● **Partes do exercício**
1 – Redigite sem alterações a parte do texto sobre o homem e a busca da verdade que vai de "A vida é um" até "buscar a verdade.", incluindo este último trecho.
2 – Prossiga o texto sobre o homem e a busca da verdade a partir da última frase apresentada.

● **Trecho citado**
==============================
Por Vittorio Medioli
O homem é o ser voltado à investigação, apenas a ele foi dada a capacidade de interessar-se pela verdade acerca da sua própria vida
Para os animais, a principal preocupação são as necessidades primordiais de seu corpo. No seu universo, o eixo em torno do qual tudo gravita é, e sempre será, ele próprio, e sua reação a todas as demais criaturas variará em função de seus temores, desejos, apetites, instintos etc.
A vida é um fato simples para tal criatura, enquanto o intelecto do homem está fadado a criar problemas que o torturarão mais tarde e às vezes a vida toda, sem ter percepção de sua inutilidade e dispensabilidade.
Apenas ele é solicitado pelo universo a colocar perguntas e a procurar as respostas correspondentes, o que prova possuir faculdades mentais distintivas, das quais os animais são desprovidos. Os homens não são todos iguais, os que passam nos estados mais primitivos se aproximam em suas atitudes à categoria do tosco mundo animal. O homem é o ser voltado à investigação, apenas a ele foi dada a capacidade de interessar-se pela verdade acerca da sua própria vida, investigá-la, analisá-la e, possivelmente, compreendê-la, bem como os fenômenos do universo.
Nenhum animal, inseto, planta possui esse privilégio extraordinário de buscar a verdade.
Um sábio oriental exclamou: "Melhor é o sapo do brejo, melhor é o verme da terra, melhor é a fria serpente nas entranhas da terra do que o homem sem investigação". Tal esforço é filosofia ou procura da sabedoria.
Se na prática da religião se torna imprescindível a "fé", por se tratar do primeiro passo rumo a degraus maiores, nisso são suficientes as parábolas e os salmos; já no segundo passo, que é o misticismo, desperta-se o "sentimento" mais aguçado de uma vastidão imensurável. O próximo se trata da filosofia, a busca da "razão", o domínio dos mecanismos superiores e mais excelsos na esfera humana. Resumindo: fé, misticismo e razão. O caminho do yoga.
==============================
● **Dados registrados**
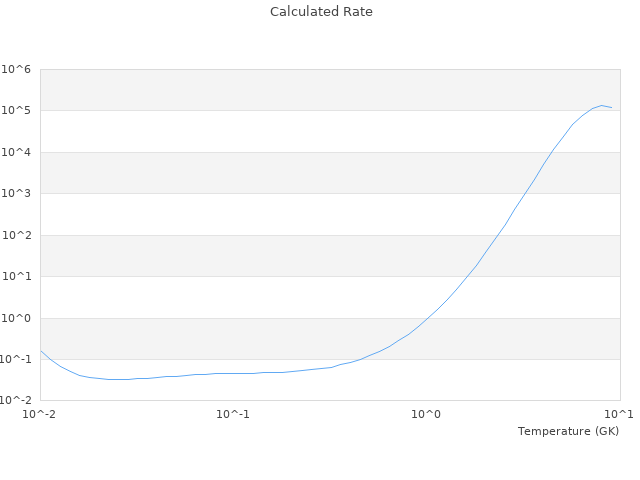Click the 10^-2 label on the x-axis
==============================
● **Resultados do exercício**
1 –
A vida é um fato simples para tal criatura, enquanto o intelecto do homem está fadado a criar problemas que o torturarão mais tarde e às vezes a vida toda, sem ter percepção de sua inutilidade e dispensabilidade.
Apenas ele é solicitado pelo universo a colocar perguntas e a procurar as respostas correspondentes, o que prova possuir faculdades mentais distintivas, das quais os animais são desprovidos. Os homens não são todos iguais, os que passam nos estados mais primitivos se aproximam em suas atitudes à categoria do tosco mundo animal. O homem é o ser voltado à investigação, apenas a ele foi dada a capacidade de interessar-se pela verdade acerca da sua própria vida, investigá-la, analisá-la e, possivelmente, compreendê-la, bem como os fenômenos do universo.
Nenhum animal, inseto, planta possui esse privilégio extraordinário de buscar a verdade.

2 –
Todo homem goza de total liberdade para ignorar o estupendo problema que a vida silenciosamente coloca diante dele, e ninguém se dará ao trabalho de culpá-lo por isso. A existência, já por si suficientemente complexa, com sua carga de incertezas e desafios, parece justificar que um ser humano se preocupe apenas com suas exaustivas necessidades pessoais, esquecendo-se de todas as demais questões de cunho abstrato e moral, aparentemente remotas e inalcançáveis, que a filosofia suscita e agita.
O homem mais comum, primitivo, na esfera sem contornos do potencial que tem um filho de Deus, acaba por estacionar em incontáveis reencarnações. Nesse interminável ambiente quase vegetativo, ele relega os assuntos mais elevados a um fenômeno exclusivo de raros ermitões, que se entregam às intrincadas especulações abstratas e imateriais.
Entretanto, essa visão inicial, que pode durar muitas vidas, de palmo a palmo levará a uma revisão e a uma expansão das conexões que o ser humano tem com o resto do universo.
Pico della Mirandola, no diálogo entre Deus e Adão: "Não te concedi uma única face, nem um só lugar, ou algum dom que te faça particular, ó Homem, a fim de que tua face, teu lugar e teus dons, tu os desveles, conquistes e domines por ti mesmo. Sem impor-te natureza definida por lei, como obriguei outras espécies de seres. E tu, ao qual nenhum confim delimita, tu pelo teu próprio arbítrio, entre as mãos daquele que aqui te colocou, tu defines a ti mesmo. Te pus no mundo para contemplar o que contém essa obra. Não te fiz celeste, nem terrestre, mortal ou imortal, a fim que tu mesmo, livremente, à maneira de um bom pintor ou de um hábil escultor, descubras tua própria forma".
A maior parte dos homens e mulheres prefere tagarelar e perde seu tempo em amenidades e conversações fúteis. Deixam a impressão de se conformar que a vida é uma corrida do berço ao túmulo com ambos os olhos fechados.
Viram as costas à procura da verdade, temem alçar sua mente do terreno conhecido até desconhecidas alturas da vida; como pessoas antes de seu primeiro voo de avião, sentem temor, apesar da aparente insensatez, de colher benefícios eternos. (Extraído de O TEMPO, 31/12/2023)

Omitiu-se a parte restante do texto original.